Samuli Kaislaniemi recently submitted his dissertation at the University of Helsinki. His doctoral research is on the early English East India Company and language contact, a topic on which he has previously published several articles. Sam's research interests revolve around early modern English letter-writing and correspondence networks. An unabashed paleography geek, Sam has most recently been delving into epistolary materiality.

Guido van Meersbergen is a Leverhulme Trust Early Career Fellow at the University of Warwick, where he is a member of the Global History and Culture Centre. His research focuses on crosscultural diplomacy, early modern ethnography, and the Dutch and English East India Companies in South Asia. Guido received his Ph.D. from University College London and has previously held the Max Weber Fellowship at the European University Institute and a teaching position at the University of Amsterdam.

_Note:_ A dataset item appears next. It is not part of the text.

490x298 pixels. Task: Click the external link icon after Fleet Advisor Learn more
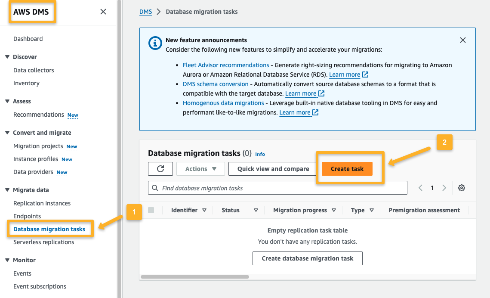coord(365,74)
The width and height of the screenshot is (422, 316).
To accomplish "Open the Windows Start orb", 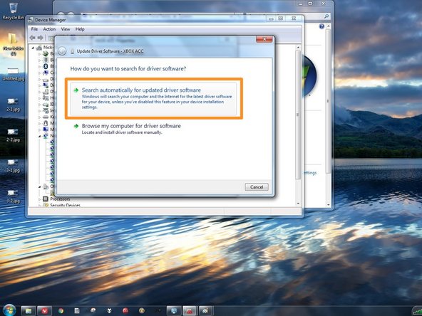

Souvik Mukherjee is Assistant Professor of English at Presidency University, Kolkata. His research, on which he completed his Ph.D. from Nottingham Trent University, is on videogames as an emerging storytelling medium. Other interests are Digital Humanities, Early Modern Literature, and Post-structuralist theory. Souvik's book, Videogames and Storytelling: Reading Games and Playing Books, has recently been published by Palgrave Macmillan, and his second monograph on videogames and postcolonialism is forthcoming. He has completed two Digital Humanities projects on the Dutch and Scottish colonial cemeteries in India and is planning further work on the VOC in Bengal. [End Page 131]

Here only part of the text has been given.